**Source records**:
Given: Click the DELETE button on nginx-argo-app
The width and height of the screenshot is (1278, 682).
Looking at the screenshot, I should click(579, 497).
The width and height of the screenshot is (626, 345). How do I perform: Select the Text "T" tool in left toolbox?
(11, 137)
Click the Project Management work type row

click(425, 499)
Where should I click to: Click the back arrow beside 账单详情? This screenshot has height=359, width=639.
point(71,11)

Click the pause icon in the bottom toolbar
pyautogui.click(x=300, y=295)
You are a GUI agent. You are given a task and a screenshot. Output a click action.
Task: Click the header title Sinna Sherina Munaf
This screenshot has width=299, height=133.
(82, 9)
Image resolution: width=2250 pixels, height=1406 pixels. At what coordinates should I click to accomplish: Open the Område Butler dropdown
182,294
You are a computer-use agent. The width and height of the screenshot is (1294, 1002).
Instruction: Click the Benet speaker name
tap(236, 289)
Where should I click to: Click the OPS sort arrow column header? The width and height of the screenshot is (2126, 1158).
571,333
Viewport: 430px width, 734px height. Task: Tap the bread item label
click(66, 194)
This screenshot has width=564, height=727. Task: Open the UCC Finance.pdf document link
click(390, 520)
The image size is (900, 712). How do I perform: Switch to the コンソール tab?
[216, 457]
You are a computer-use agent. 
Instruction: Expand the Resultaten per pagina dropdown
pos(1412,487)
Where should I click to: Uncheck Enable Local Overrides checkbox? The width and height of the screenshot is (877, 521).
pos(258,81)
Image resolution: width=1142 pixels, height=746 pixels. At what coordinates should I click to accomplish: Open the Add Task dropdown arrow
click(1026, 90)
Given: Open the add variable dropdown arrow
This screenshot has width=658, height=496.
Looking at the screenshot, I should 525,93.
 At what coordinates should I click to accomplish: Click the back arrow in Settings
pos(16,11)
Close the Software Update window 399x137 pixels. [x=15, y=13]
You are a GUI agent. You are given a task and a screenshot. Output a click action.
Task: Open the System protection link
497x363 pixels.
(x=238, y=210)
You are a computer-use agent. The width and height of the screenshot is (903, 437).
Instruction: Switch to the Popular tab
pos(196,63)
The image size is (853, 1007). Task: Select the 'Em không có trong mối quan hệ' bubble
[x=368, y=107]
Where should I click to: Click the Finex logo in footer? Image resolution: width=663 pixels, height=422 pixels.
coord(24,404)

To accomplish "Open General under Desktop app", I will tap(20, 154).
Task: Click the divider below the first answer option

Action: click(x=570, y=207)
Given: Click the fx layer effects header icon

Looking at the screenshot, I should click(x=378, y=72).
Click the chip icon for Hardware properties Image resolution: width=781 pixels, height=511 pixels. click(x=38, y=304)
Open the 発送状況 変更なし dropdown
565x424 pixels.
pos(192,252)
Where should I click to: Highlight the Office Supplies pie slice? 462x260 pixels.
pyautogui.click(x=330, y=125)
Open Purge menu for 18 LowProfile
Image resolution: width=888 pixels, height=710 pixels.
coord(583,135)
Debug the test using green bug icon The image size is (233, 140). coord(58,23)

**THE TASK**:
Lay out every line of the entries above as a JSON list of strings, one string per line, and omit the blank lines.

**REPLY**:
[
  "Given: Click the DELETE button on nginx-argo-app",
  "The width and height of the screenshot is (1278, 682).",
  "Looking at the screenshot, I should click(579, 497).",
  "The width and height of the screenshot is (626, 345). How do I perform: Select the Text \"T\" tool in left toolbox?",
  "(11, 137)",
  "Click the Project Management work type row",
  "click(425, 499)",
  "Where should I click to: Click the back arrow beside 账单详情? This screenshot has height=359, width=639.",
  "point(71,11)",
  "Click the pause icon in the bottom toolbar",
  "pyautogui.click(x=300, y=295)",
  "You are a GUI agent. You are given a task and a screenshot. Output a click action.",
  "Task: Click the header title Sinna Sherina Munaf",
  "This screenshot has width=299, height=133.",
  "(82, 9)",
  "Image resolution: width=2250 pixels, height=1406 pixels. At what coordinates should I click to accomplish: Open the Område Butler dropdown",
  "182,294",
  "You are a computer-use agent. The width and height of the screenshot is (1294, 1002).",
  "Instruction: Click the Benet speaker name",
  "tap(236, 289)",
  "Where should I click to: Click the OPS sort arrow column header? The width and height of the screenshot is (2126, 1158).",
  "571,333",
  "Viewport: 430px width, 734px height. Task: Tap the bread item label",
  "click(66, 194)",
  "This screenshot has width=564, height=727. Task: Open the UCC Finance.pdf document link",
  "click(390, 520)",
  "The image size is (900, 712). How do I perform: Switch to the コンソール tab?",
  "[216, 457]",
  "You are a computer-use agent. ",
  "Instruction: Expand the Resultaten per pagina dropdown",
  "pos(1412,487)",
  "Where should I click to: Uncheck Enable Local Overrides checkbox? The width and height of the screenshot is (877, 521).",
  "pos(258,81)",
  "Image resolution: width=1142 pixels, height=746 pixels. At what coordinates should I click to accomplish: Open the Add Task dropdown arrow",
  "click(1026, 90)",
  "Given: Open the add variable dropdown arrow",
  "This screenshot has width=658, height=496.",
  "Looking at the screenshot, I should 525,93.",
  " At what coordinates should I click to accomplish: Click the back arrow in Settings",
  "pos(16,11)",
  "Close the Software Update window 399x137 pixels. [x=15, y=13]",
  "You are a GUI agent. You are given a task and a screenshot. Output a click action.",
  "Task: Open the System protection link",
  "497x363 pixels.",
  "(x=238, y=210)",
  "You are a computer-use agent. The width and height of the screenshot is (903, 437).",
  "Instruction: Switch to the Popular tab",
  "pos(196,63)",
  "The image size is (853, 1007). Task: Select the 'Em không có trong mối quan hệ' bubble",
  "[x=368, y=107]",
  "Where should I click to: Click the Finex logo in footer? Image resolution: width=663 pixels, height=422 pixels.",
  "coord(24,404)",
  "To accomplish \"Open General under Desktop app\", I will tap(20, 154).",
  "Task: Click the divider below the first answer option",
  "Action: click(x=570, y=207)",
  "Given: Click the fx layer effects header icon",
  "Looking at the screenshot, I should click(x=378, y=72).",
  "Click the chip icon for Hardware properties Image resolution: width=781 pixels, height=511 pixels. click(x=38, y=304)",
  "Open the 発送状況 変更なし dropdown",
  "565x424 pixels.",
  "pos(192,252)",
  "Where should I click to: Highlight the Office Supplies pie slice? 462x260 pixels.",
  "pyautogui.click(x=330, y=125)",
  "Open Purge menu for 18 LowProfile",
  "Image resolution: width=888 pixels, height=710 pixels.",
  "coord(583,135)",
  "Debug the test using green bug icon The image size is (233, 140). coord(58,23)"
]